Pellegrino, professora de Economia e coordenadora do curso de Administração da Universidade Presbiteriana Mackenzie Campinas, explica que os impactos econômicos da pandemia têm levado a um retrocesso grande nas conquistas femininas, em especial no mercado de trabalho, depois de um período de avanço na busca por paridade de condições. Segundo o Instituto de Pesquisa Aplicada (Ipea), no terceiro trimestre de 2020 (dado mais recente), a participação de mulheres no mercado de trabalho foi de 45,8%, o nível mais baixo em 30 anos.

“Em um momento em que se vê recordes de desemprego, o trabalho da mulher, que já era sujeito a oscilações, foi o mais afetado. Historicamente a mulher acumula várias jornadas, muitas não remuneradas, e agora é mais uma vez penalizada”, analisa a professora.

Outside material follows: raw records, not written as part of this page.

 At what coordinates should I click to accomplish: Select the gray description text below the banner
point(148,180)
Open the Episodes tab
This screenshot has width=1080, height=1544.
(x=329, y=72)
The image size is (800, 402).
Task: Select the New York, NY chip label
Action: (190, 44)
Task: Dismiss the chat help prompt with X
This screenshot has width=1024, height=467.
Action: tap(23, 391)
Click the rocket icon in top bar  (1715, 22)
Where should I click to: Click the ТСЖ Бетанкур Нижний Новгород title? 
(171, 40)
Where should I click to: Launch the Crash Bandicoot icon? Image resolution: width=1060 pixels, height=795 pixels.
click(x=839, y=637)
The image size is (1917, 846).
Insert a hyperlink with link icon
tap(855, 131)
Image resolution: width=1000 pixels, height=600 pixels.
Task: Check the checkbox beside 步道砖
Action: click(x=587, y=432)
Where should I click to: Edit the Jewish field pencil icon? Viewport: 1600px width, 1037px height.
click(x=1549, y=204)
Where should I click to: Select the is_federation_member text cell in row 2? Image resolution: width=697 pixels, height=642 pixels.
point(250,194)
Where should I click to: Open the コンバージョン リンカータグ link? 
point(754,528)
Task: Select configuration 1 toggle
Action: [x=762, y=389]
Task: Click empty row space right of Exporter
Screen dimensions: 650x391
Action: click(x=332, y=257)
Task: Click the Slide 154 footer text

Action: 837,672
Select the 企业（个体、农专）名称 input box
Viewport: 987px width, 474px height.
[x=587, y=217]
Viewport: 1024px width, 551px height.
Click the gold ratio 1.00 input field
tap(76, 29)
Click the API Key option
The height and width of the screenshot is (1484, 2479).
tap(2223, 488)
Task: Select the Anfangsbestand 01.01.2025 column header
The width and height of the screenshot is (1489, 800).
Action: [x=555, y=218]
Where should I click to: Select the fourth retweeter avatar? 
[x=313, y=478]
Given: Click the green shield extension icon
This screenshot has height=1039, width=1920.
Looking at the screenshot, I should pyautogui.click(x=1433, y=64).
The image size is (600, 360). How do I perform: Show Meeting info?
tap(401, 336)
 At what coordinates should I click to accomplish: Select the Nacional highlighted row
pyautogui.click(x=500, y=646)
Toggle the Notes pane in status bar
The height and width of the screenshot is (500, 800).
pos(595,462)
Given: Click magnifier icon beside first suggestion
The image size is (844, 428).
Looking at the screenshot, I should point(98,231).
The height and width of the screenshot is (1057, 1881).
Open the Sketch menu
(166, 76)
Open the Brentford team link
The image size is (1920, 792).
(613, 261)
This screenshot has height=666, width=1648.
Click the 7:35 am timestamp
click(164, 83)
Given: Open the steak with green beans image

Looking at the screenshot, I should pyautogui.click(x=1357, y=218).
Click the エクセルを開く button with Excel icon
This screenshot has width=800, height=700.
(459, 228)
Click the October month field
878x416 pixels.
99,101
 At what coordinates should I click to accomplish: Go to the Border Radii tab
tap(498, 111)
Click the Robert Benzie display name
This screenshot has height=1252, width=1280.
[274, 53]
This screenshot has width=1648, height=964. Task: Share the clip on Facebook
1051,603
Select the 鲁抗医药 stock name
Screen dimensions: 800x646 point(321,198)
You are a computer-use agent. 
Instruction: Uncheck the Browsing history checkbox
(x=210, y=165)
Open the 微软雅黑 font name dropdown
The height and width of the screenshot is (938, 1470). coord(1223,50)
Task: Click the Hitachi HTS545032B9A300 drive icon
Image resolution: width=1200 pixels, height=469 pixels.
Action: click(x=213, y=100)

As mudanças causadas pela crise na saúde levaram muitos profissionais ao trabalho remoto. O novo jeito de trabalhar empurrou as mulheres para uma posição ainda mais frágil, explica Leila. “Elas ainda têm um papel muito estigmatizado como mães e donas de casa. Com o home office, tiveram de acumular outras jornadas, o que a transformou em um alvo mais fácil nas decisões de cortes das empresas”, completa Leila Pellegrino.